How to do this was explained in reply #4 of this topic

@Geezer, I think you misunderstand what a payable is in accounting. It is a debt owed to an outside entity. What you are describing as a payable is merely the need to transfer money internally from one pocket to another.

@Geezer, what you are asking is for the credit card account to combine the features of both Bank Accounts and Supplier accounts. That’s impossible.

What other guys are suggesting is to classify your credit card account as a bank account and thus you can do the following:

  • Issue receipts, payment and transfers from and to it
  • Be able to reconcile it as any other bank account
  • Be able to import the entire Credit Card Statement line by line instead of creating a single invoice.

Even if you treat your credit card as a simple supplier, you will lose original transaction details and possibly duplicate entries from other suppliers and bank accounts. You will never be able to place your finger on the duplication or other errors just by looking at your books.

The outside entity is the bank that extended you credit. Paying the credit card statement is not an internal only transfer.

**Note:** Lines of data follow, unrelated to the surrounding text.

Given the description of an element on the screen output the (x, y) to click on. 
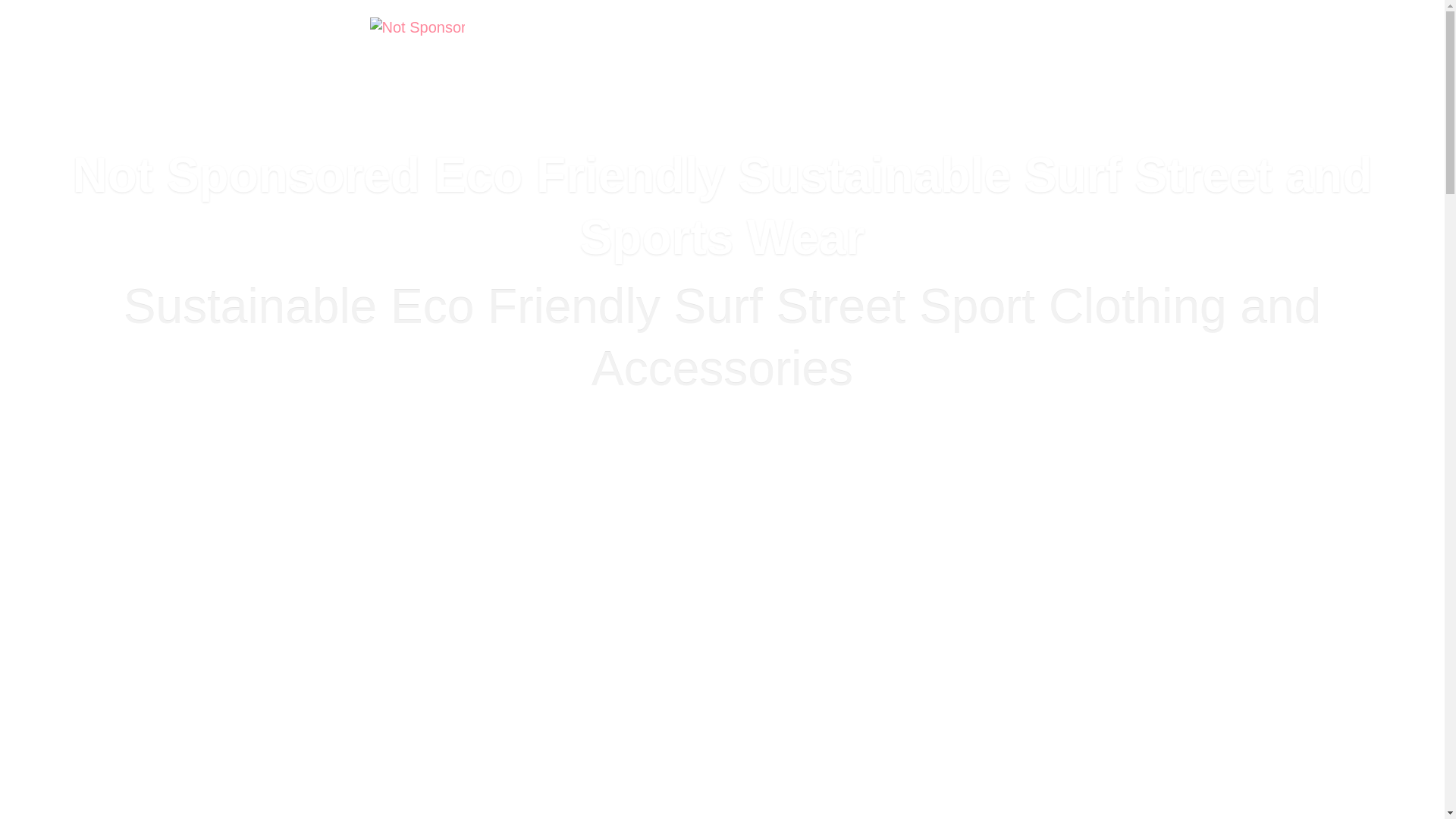
Shop Not Sponsored Surf Element type: text (644, 70)
Home Element type: text (528, 70)
Contact Element type: text (1040, 70)
Corporate Branding Element type: text (797, 70)
Why Not Sponsored Element type: text (936, 70)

@Geezer, from the perspective of accounting with Manager, it is an internal transfer. Your credit card, as has been explained multiple times, is considered a bank account by the program. When you pay the balance, you are transferring an asset from (for example) a checking account to a credit card.

Consider the case where you returned a large purchase and your card balance was in credit (from the card issuer’s perspective). You could spend that money on the next thing you bought via the credit card, the same way you could write a check or pay with folding money.

You can argue this point all you want, but that will not change reality. If you set your credit card up properly within Manager (Set up credit cards | Manager), as @sharpdrivetek has already explained, it’s a bank account. Your bank accounts cannot be suppliers any more than the wallet in your pocket. So you cannot enter a purchase invoice when the statement arrives.

Based on ‘reality’, if you keep a “folder” with bills due to be paid, you might expect that the total of items in that folder would match up with the amount in Accounts Payable. That will never be true when you owe a financial institution money for a credit card bill in your scenario.

@Geezer, responses to your inquiry have not been from the perspective of your so-called “reality.” They have been from the perspective of proper accounting principles. Your credit card issuer is not a supplier, but the holder of what is effectively a contra bank account. So they should never appear in Accounts payable. Trying to treat things that way means that a $100 purchase via credit card of office supplies will add $100 to Accounts payable to the merchant and another $100 to Accounts payable to the credit card issuer. In other words, you would be double-counting.

No matter how you look at this from your desire to forecast cash flow, your credit card balance is not a payable. Arguing this position further will not change that accounting fact.